YOUR GOAL.
Exactly the lines from the one with "The image size is (492, 454)." through the end of the records below are needed, minus any pictures.

****************

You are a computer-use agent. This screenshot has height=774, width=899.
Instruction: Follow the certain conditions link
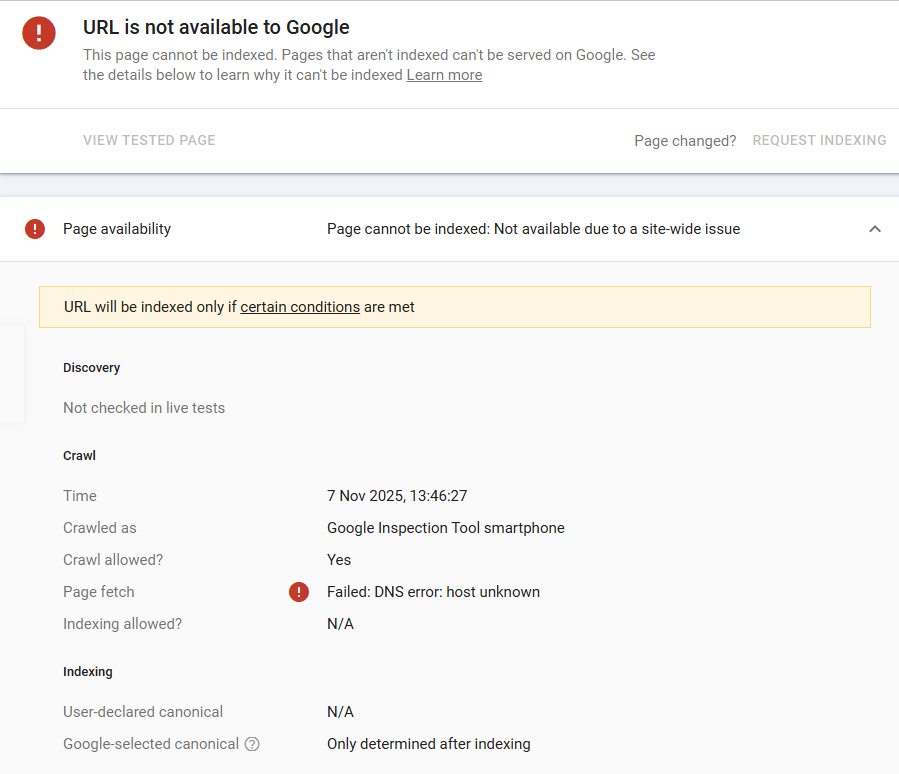click(300, 307)
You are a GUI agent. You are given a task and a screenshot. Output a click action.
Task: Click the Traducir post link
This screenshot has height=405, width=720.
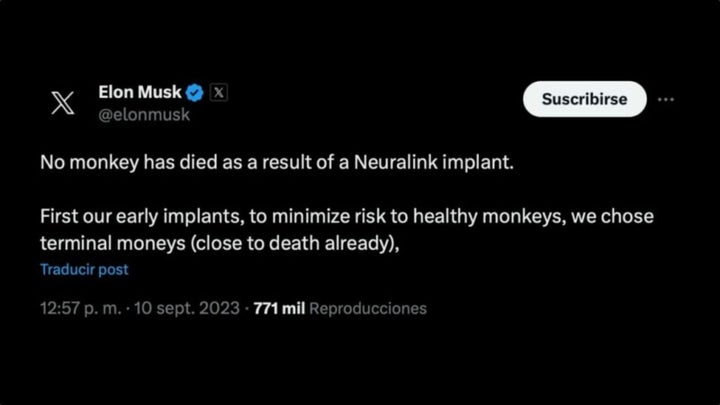(84, 270)
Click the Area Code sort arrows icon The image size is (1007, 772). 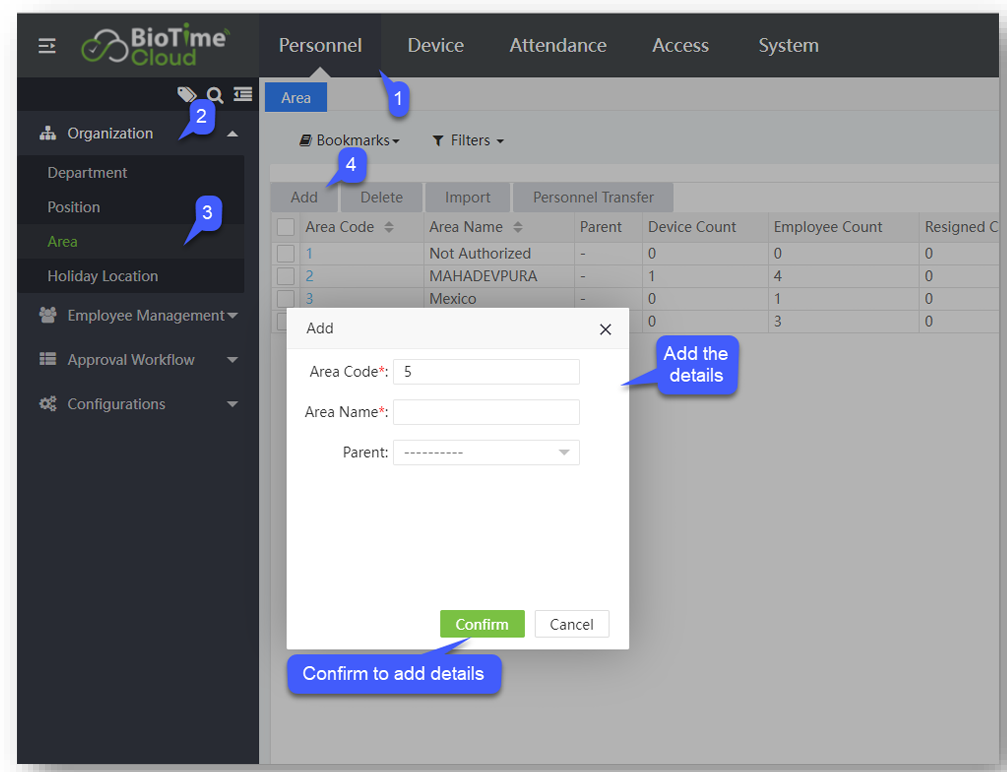point(389,228)
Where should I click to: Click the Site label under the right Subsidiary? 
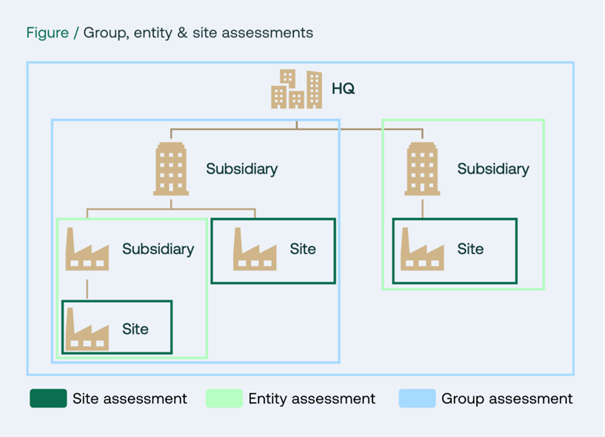pyautogui.click(x=470, y=249)
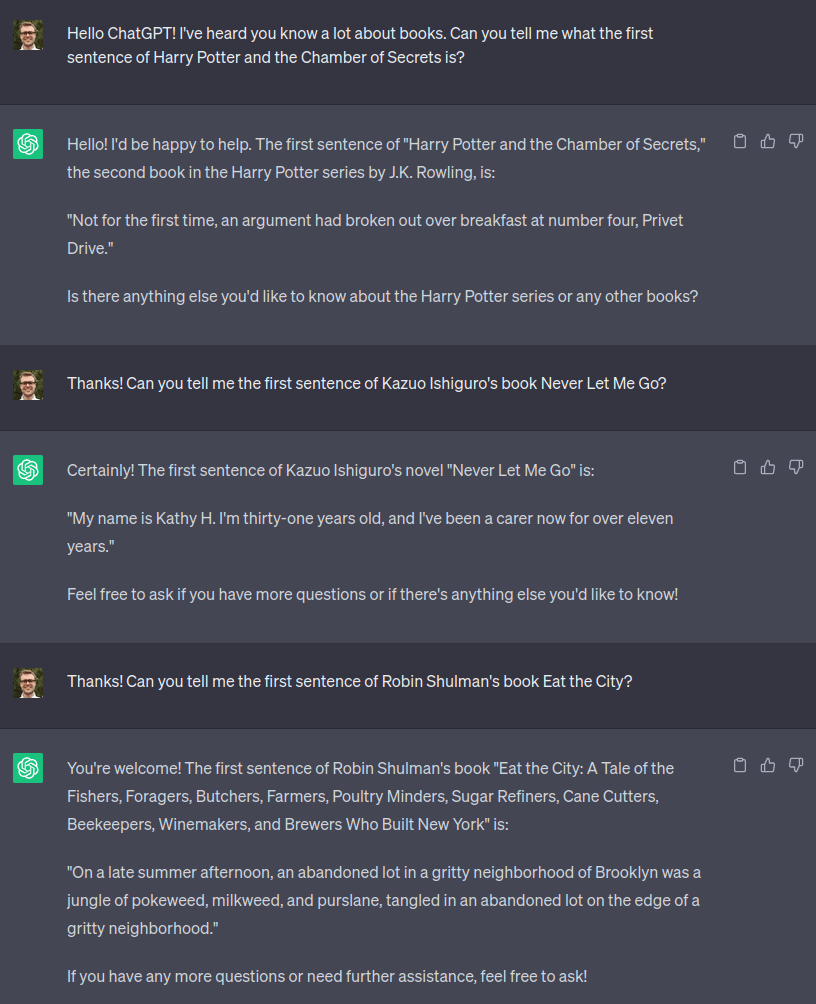This screenshot has height=1004, width=816.
Task: Click the ChatGPT logo beside the Eat the City answer
Action: pos(28,768)
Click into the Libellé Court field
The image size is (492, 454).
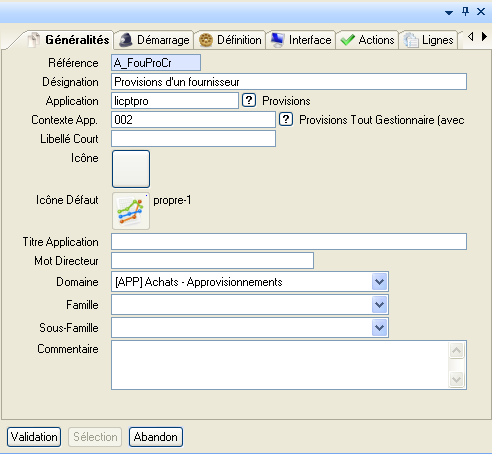click(x=193, y=139)
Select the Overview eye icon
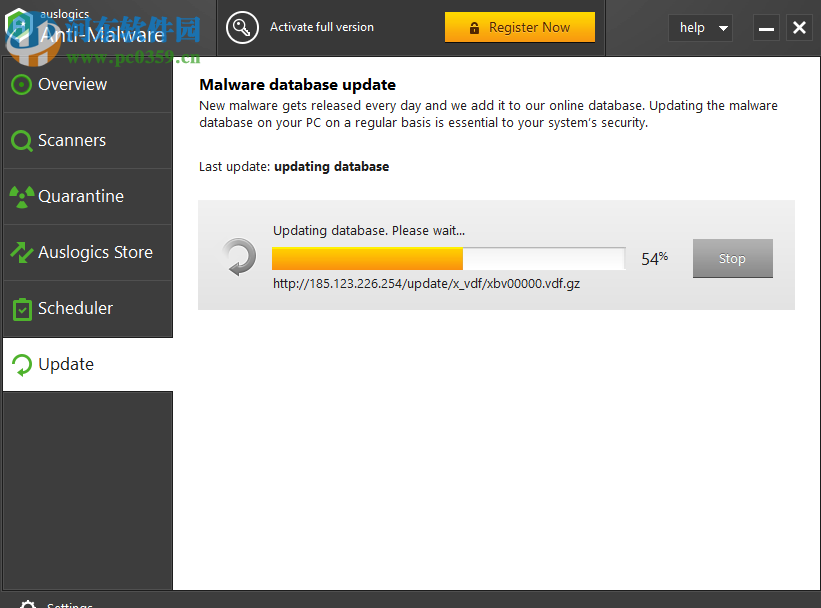Image resolution: width=821 pixels, height=608 pixels. pyautogui.click(x=22, y=84)
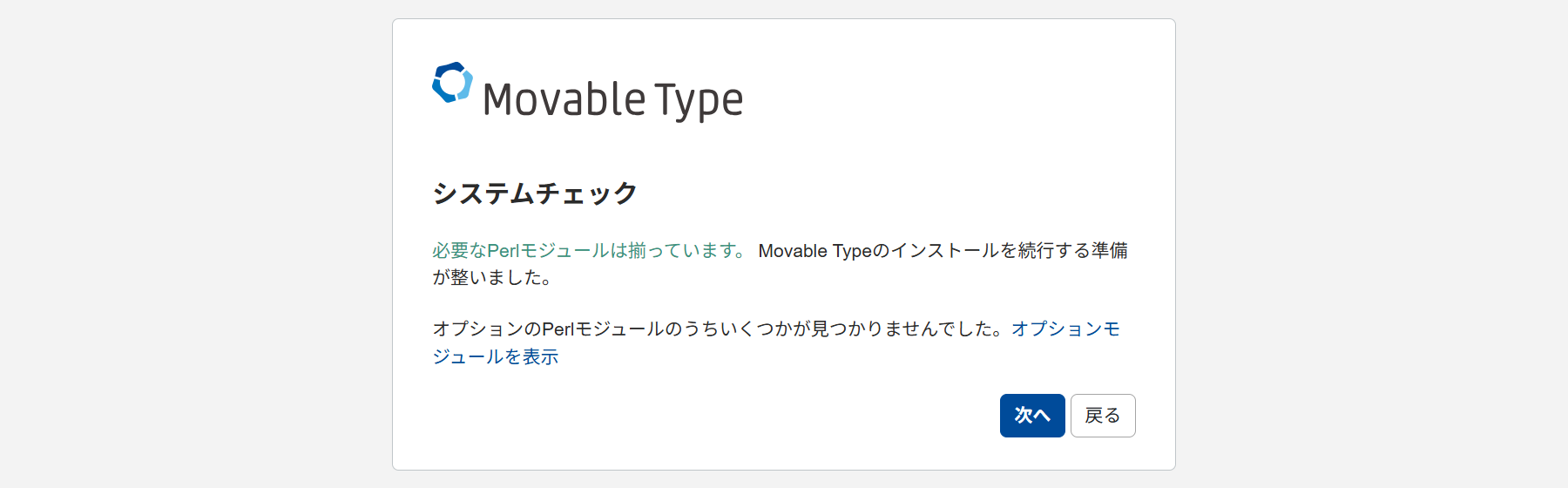Click the Movable Type wordmark text

[612, 99]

****************

SOLUTION TO THIS PROBLEM.
The image size is (492, 454).
click(x=193, y=139)
Select the Overview eye icon
Image resolution: width=821 pixels, height=608 pixels. pyautogui.click(x=22, y=84)
Click the Movable Type wordmark text

[612, 99]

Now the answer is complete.